BEGIN DATA EXTRACT

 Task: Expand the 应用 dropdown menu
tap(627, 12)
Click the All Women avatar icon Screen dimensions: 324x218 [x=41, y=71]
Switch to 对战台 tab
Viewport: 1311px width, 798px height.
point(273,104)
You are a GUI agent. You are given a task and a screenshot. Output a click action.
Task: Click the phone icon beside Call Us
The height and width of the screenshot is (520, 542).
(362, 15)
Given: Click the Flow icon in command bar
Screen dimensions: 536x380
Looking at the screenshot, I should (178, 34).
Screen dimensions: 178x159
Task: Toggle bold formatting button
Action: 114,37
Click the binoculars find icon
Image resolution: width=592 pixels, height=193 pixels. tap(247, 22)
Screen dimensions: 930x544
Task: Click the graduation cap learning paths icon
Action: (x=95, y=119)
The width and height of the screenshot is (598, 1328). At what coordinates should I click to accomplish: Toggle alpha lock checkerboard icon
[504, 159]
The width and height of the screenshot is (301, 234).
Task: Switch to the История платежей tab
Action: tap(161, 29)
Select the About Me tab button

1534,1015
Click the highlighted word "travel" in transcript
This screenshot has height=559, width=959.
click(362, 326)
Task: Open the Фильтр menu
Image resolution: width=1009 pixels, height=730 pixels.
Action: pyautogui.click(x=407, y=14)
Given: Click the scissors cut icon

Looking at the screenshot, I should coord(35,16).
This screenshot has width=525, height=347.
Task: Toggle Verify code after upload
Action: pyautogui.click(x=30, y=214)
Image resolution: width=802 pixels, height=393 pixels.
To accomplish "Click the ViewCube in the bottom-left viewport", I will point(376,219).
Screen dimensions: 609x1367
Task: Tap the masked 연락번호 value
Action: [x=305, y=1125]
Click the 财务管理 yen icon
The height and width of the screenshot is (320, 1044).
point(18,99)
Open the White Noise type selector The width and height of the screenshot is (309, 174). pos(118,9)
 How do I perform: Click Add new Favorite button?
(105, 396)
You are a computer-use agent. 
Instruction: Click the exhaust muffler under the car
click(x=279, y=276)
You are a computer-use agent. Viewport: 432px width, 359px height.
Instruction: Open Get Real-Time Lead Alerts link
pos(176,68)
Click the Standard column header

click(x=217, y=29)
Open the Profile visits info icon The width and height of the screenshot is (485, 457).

END DATA EXTRACT

● **TASK OBJECTIVE**:
Your reply must repeat the entries above exactly and in full.

● **TASK RESULT**:
 Task: Expand the 应用 dropdown menu
tap(627, 12)
Click the All Women avatar icon Screen dimensions: 324x218 [x=41, y=71]
Switch to 对战台 tab
Viewport: 1311px width, 798px height.
point(273,104)
You are a GUI agent. You are given a task and a screenshot. Output a click action.
Task: Click the phone icon beside Call Us
The height and width of the screenshot is (520, 542).
(362, 15)
Given: Click the Flow icon in command bar
Screen dimensions: 536x380
Looking at the screenshot, I should (178, 34).
Screen dimensions: 178x159
Task: Toggle bold formatting button
Action: 114,37
Click the binoculars find icon
Image resolution: width=592 pixels, height=193 pixels. tap(247, 22)
Screen dimensions: 930x544
Task: Click the graduation cap learning paths icon
Action: (x=95, y=119)
The width and height of the screenshot is (598, 1328). At what coordinates should I click to accomplish: Toggle alpha lock checkerboard icon
[504, 159]
The width and height of the screenshot is (301, 234).
Task: Switch to the История платежей tab
Action: tap(161, 29)
Select the About Me tab button

1534,1015
Click the highlighted word "travel" in transcript
This screenshot has height=559, width=959.
click(362, 326)
Task: Open the Фильтр menu
Image resolution: width=1009 pixels, height=730 pixels.
Action: pyautogui.click(x=407, y=14)
Given: Click the scissors cut icon

Looking at the screenshot, I should coord(35,16).
This screenshot has width=525, height=347.
Task: Toggle Verify code after upload
Action: pyautogui.click(x=30, y=214)
Image resolution: width=802 pixels, height=393 pixels.
To accomplish "Click the ViewCube in the bottom-left viewport", I will point(376,219).
Screen dimensions: 609x1367
Task: Tap the masked 연락번호 value
Action: [x=305, y=1125]
Click the 财务管理 yen icon
The height and width of the screenshot is (320, 1044).
point(18,99)
Open the White Noise type selector The width and height of the screenshot is (309, 174). pos(118,9)
 How do I perform: Click Add new Favorite button?
(105, 396)
You are a computer-use agent. 
Instruction: Click the exhaust muffler under the car
click(x=279, y=276)
You are a computer-use agent. Viewport: 432px width, 359px height.
Instruction: Open Get Real-Time Lead Alerts link
pos(176,68)
Click the Standard column header

click(x=217, y=29)
Open the Profile visits info icon The width and height of the screenshot is (485, 457).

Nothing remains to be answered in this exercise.